PROMPT:
Repeat exactly the stretch of lines that starts with the one containing "This screenshot has height=795, width=1000." and ends with the last line of the material. Leave out pictures.

┌────────

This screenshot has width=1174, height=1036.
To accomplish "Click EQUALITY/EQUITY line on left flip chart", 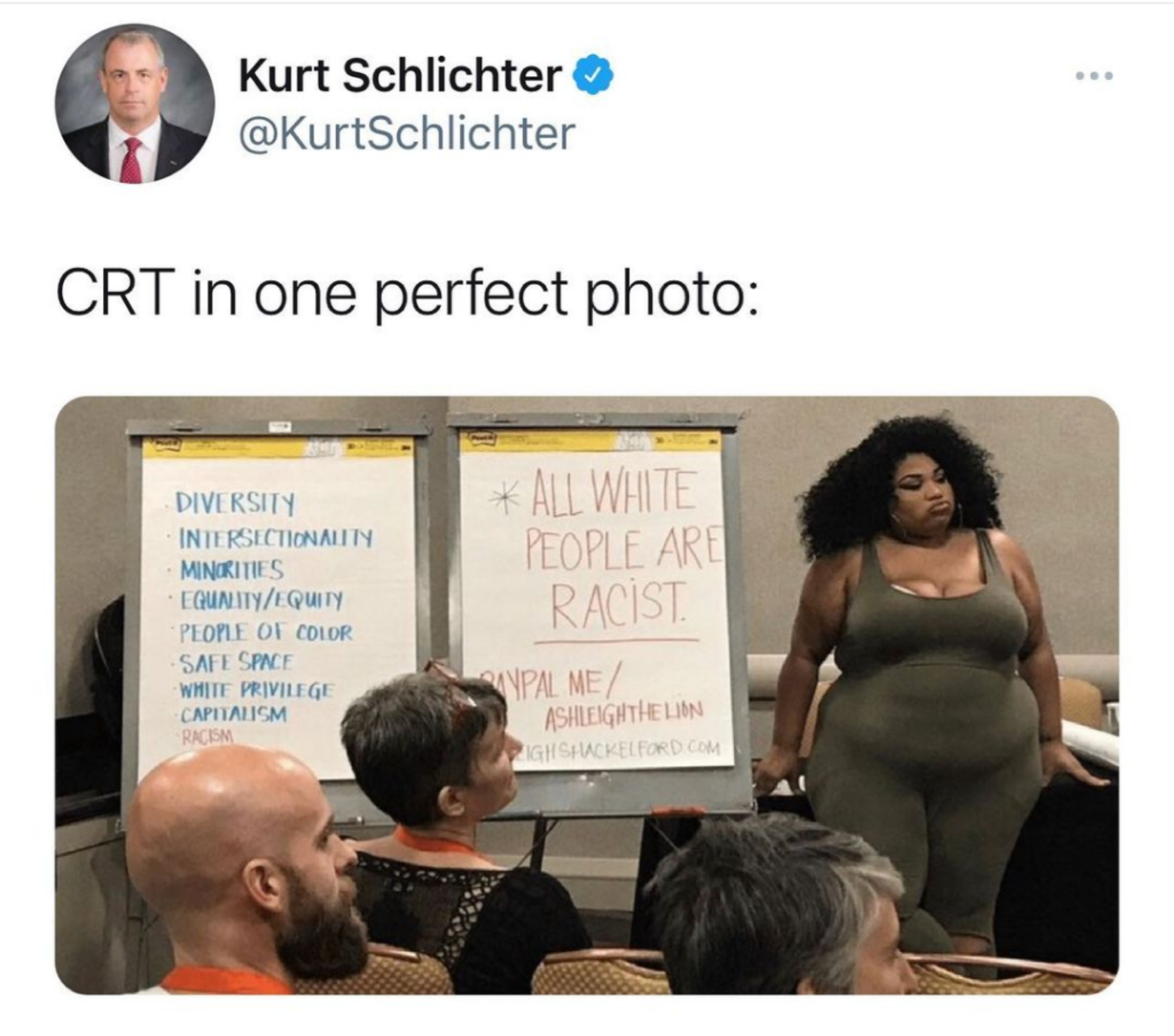I will click(261, 601).
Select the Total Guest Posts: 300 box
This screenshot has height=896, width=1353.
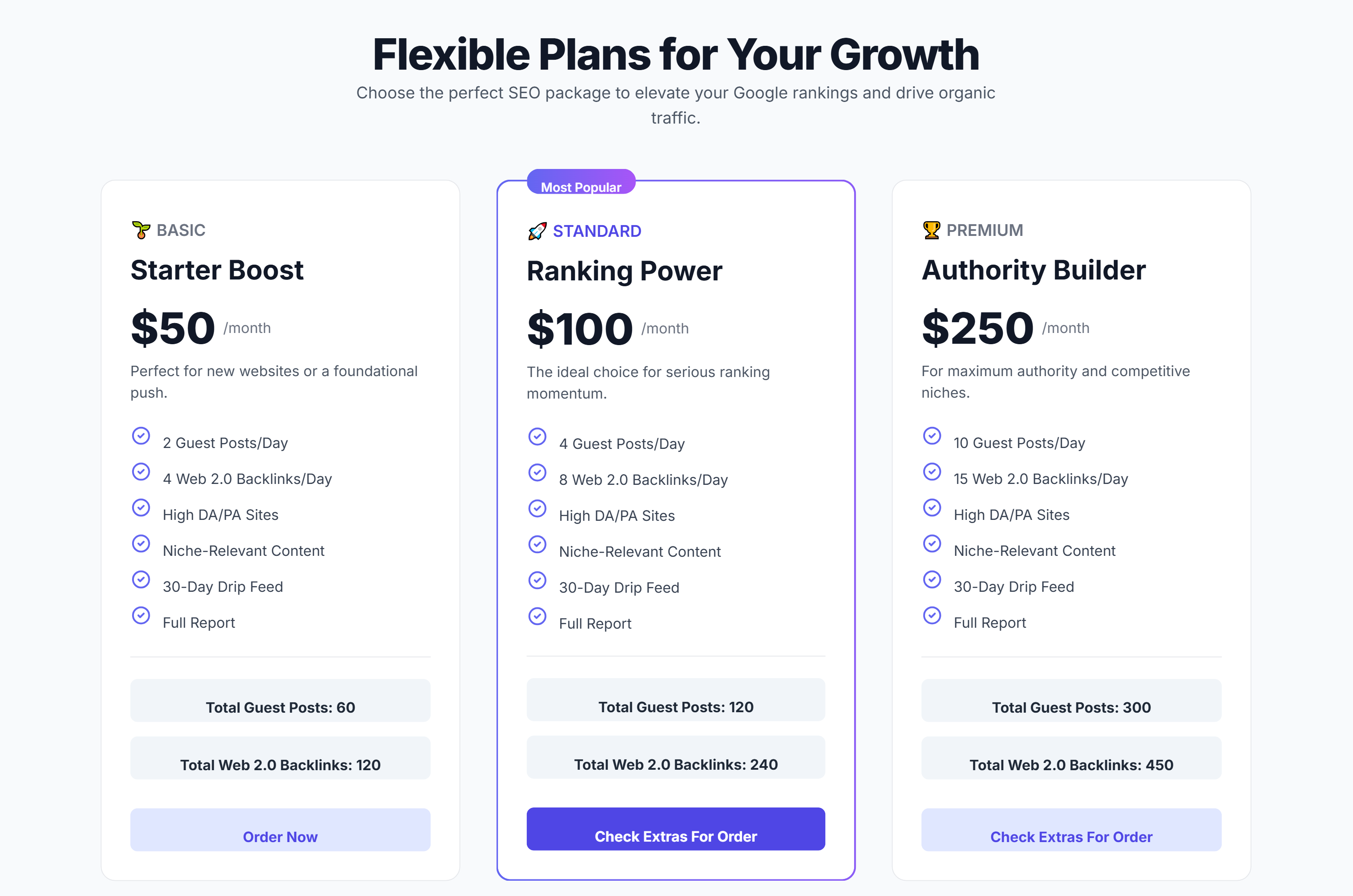(1071, 701)
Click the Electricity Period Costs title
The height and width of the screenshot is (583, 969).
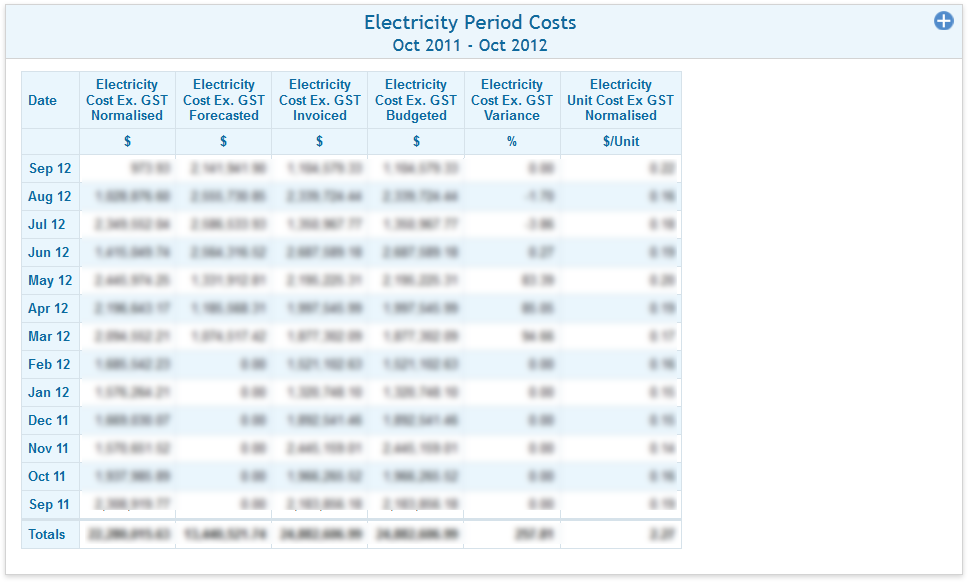click(470, 22)
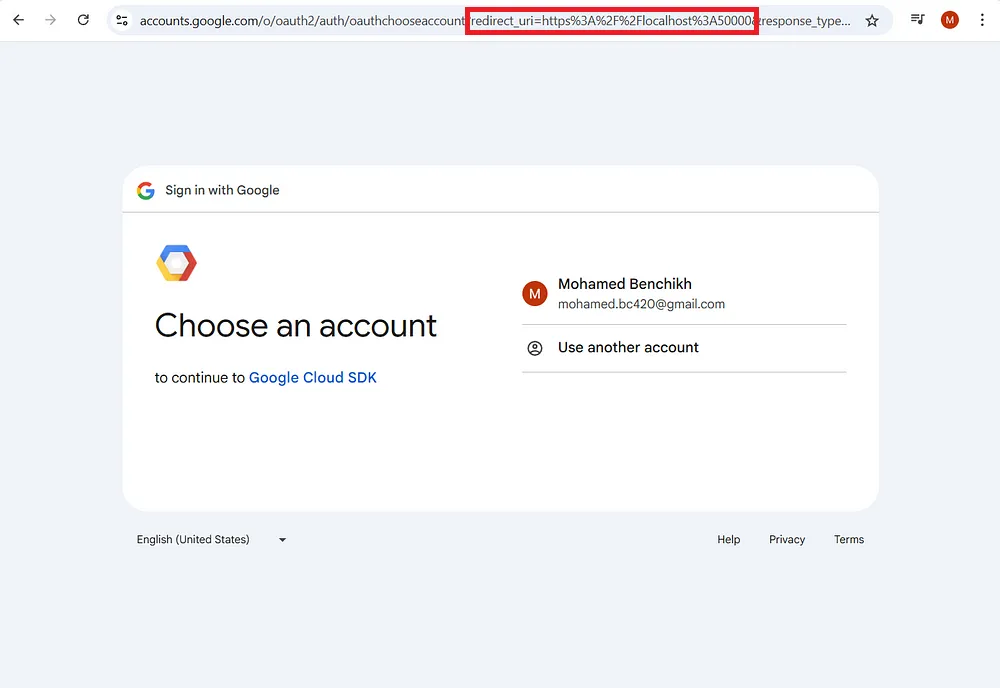
Task: Click the red profile avatar in the toolbar
Action: (x=949, y=19)
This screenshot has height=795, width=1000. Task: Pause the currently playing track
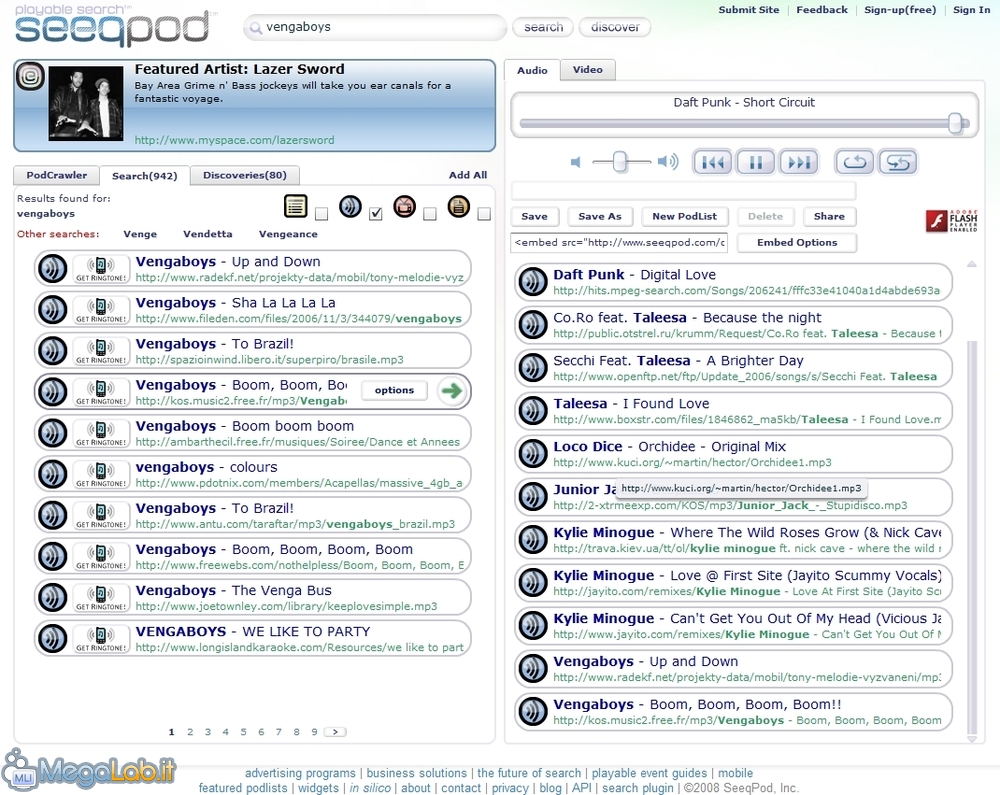click(756, 162)
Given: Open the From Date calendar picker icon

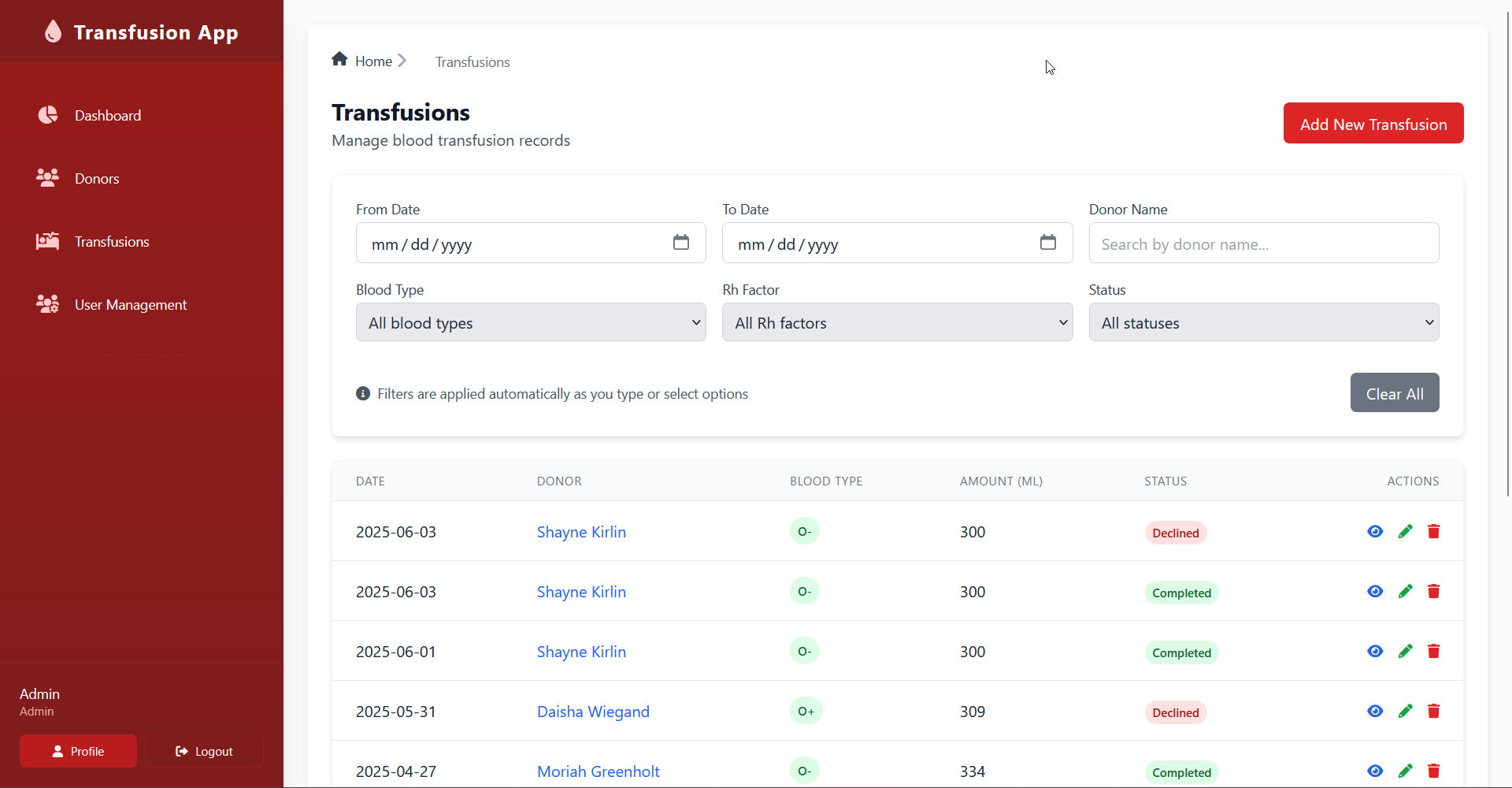Looking at the screenshot, I should (x=681, y=243).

└────────

RESULT FOR THIS TASK:
This screenshot has height=795, width=1000. Task: Pause the currently playing track
click(756, 162)
Given: Open the From Date calendar picker icon

Looking at the screenshot, I should (x=681, y=243).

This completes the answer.